▶ **Selection**
-- Begin --

It's Sparky · October 27, 2017

I find that comparing to zero is not something I do specifically, so it really depends on the circumstances. For example, decrementing for a loop, the compare to zero is done for you:
  LI R2,32
LOOP:
  * do stuff
  DEC R2
  JNE LOOP
For your example where you are using a register as a pointer, and maybe dealing with a null terminated string, you could work the test into the loop itself and avoid a specific test for zero. Something like this maybe:
TEXT DB  "HELLO",0
BUFF BSS 40

  LI R1,TEXT
  LI R2,BUFF
LOOP:
  MOVB *R1,*R2
  JNE  LOOP
Of course this assumes the destination is expecting that final 0 (zero) byte. But this is just an example to demonstrate the idea that you can probably build the test into your loop without having to perform a specific compare for zero. If you do need to compare specifically, the summary in sometimes99er's post above shows the fastest options. Also keep in mind that the 9900 uses a RAM-based register-file, so even something like MOV *R1,*R2 is going to cause memory access (I get the feeling you know this).

I think the 9900 was heavily influenced by the PDP-11.

Yes I think you are right. The increase of the number registers (from 8 on the pdp11 to 16 on the 9900) costs a lot of instruction space. So the TI developers dropped the auto-decrement indirect addressing mode, and the nice orthogonal immediate addressing mode (and created seperate instructions for that). Maybe the tst(b) instruction was also deleted to make things fit. Still I feel uncomfortable to use an instruction that writes back to memory without a real reason. Maybe that is just me!

Edited October 27, 2017 by It's Sparky

Asmusr · October 27, 2017

which means the standard assembler will run into trouble, won't it?

Although I'd prefer lowercase from all other programming languages, I'm using capitals for TMS9900 assembler because the language is defined by capitals in the manual.

I have faithfully been using upper case and short labels for years, but with the Knight Lore project I finally changed to lower case and long labels. The code is now easier to type and long labels makes it easier to structure and understand. Even when I used upper case I always used cross platform assemblers: Asm994A to begin with and later xas99. I have always used conditional assembly instructions, e.g ifdef, so the code has never compiled on E/A anyway.

matthew180 · October 27, 2017

... Still I feel uncomfortable to use an instruction that writes back to memory without a real reason. Maybe that is just me!

Well, sadly, you will get that a lot on the 9900. Also, the whole read-before-write just because TI left out the upper-byte / lower-byte control pins.

There are two instructions that don't write back to memory, yet can be used to test for 0:

ABS

CB

The problem with CB is that it requires a source to compare against, which means at the very least another memory read. However, if you dedicate two registers to always be 0 and 1, then it is probably one of the fastest methods.

The ABS instruction skips the write to memory if the MS-bit of the original value was already zero. However, ABS compares the whole 16-bits, so the LSB would already have to be zero, and the MSB would have to be between 0 and 127 to avoid the write to memory. Finally, ABS compares the value "before" it is converted to a positive value.

matthew180 · October 27, 2017

... I have always used conditional assembly instructions, e.g ifdef, so the code has never compiled on E/A anyway.

I quit worrying about E/A compatibility a long time ago. It was fine BITD, but the pain of writing code on the console and the confines of the E/A are nothing I miss or care to relive.

It's Sparky · October 28, 2017

Hope you guys don't mind digging up an old but interesting post by matthew.

-- End --

▶ **Written exercise 1**
Answer these from the TMS9900 thread.
(a) How many registers does the PDP-11 have, and how many does the 9900 have?
(b) Which two cross-platform assemblers did Asmusr use?
(c) Which two instructions can test for 0 without writing back to memory?
▶ **Written exercise 2**
Write the next post in the TMS9900 thread, following on from its final line.

▶ **Given material**

-- Begin --

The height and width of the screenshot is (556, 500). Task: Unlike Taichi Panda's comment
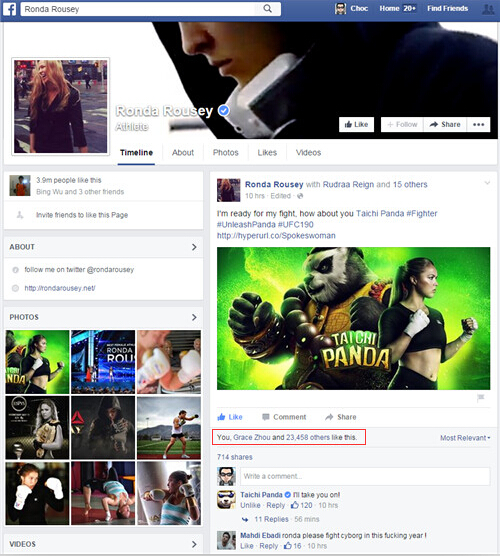click(x=250, y=505)
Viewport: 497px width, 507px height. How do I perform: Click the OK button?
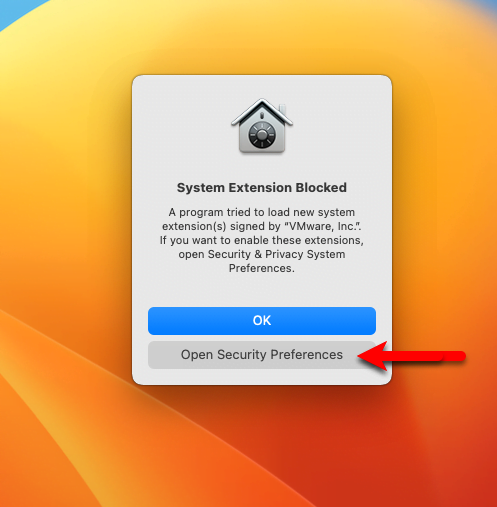[262, 321]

-- End --

▶ **Written answer 1**
(a) The PDP-11 has 8 registers and the 9900 has 16.
(b) Asm994A and xas99.
(c) ABS and CB.

▶ **Written answer 2**
...
However, that is not what happens. For the B instruction, indirect addressing will use the *value* of a register as the memory address to branch to. Lottrup's book actually has the best explanation I could find:

"The line B *R11, which returned several example programs to EASY BUG, meant to branch to the memory location addressed by the value in register 11."

In other words, use the *value* of R11 *as* the address the branch to, and not as the address to of where to look for an address to branch to.

Just as matthew describes, thinking about the meaning of the classic B *R11 instruction is contra intuitive. Funny detail, B R11 is a completely valid instruction which will 'jump into your workspace, executing your registers (starting at R11)', which has obviously limited usability. Maybe TI developers realised the need for a 'real' indirect jump when they created the BIND (Branch INDirect) instruction on the 99000. This powerful instruction can be used to jump to a routine from a jump table (using indexed addressing) or even returning from a subroutine call where the return address is on a 'stack': BIND *R10+

The introduction of this BIND instruction was paired with the BLSK (Branch and Link StacK) instruction. BLSK R10 is comparable with the standard BL instruction, but instead of storing the return address in R11, it will be stored in the address pointed by R10 (the 'stack' pointer) that will be pre-decremented by 2 (so before the storing is done). A perfect pair of instructions when you want to implement stack-like behaviour.

Maybe it is a cool idea to ramble about enhancing the 9900. Which instructions would you like to see? Maybe a super fast register set on chip? Of course it depends on your taste of your way of programming. Still love the original instruction set, don't get me wrong!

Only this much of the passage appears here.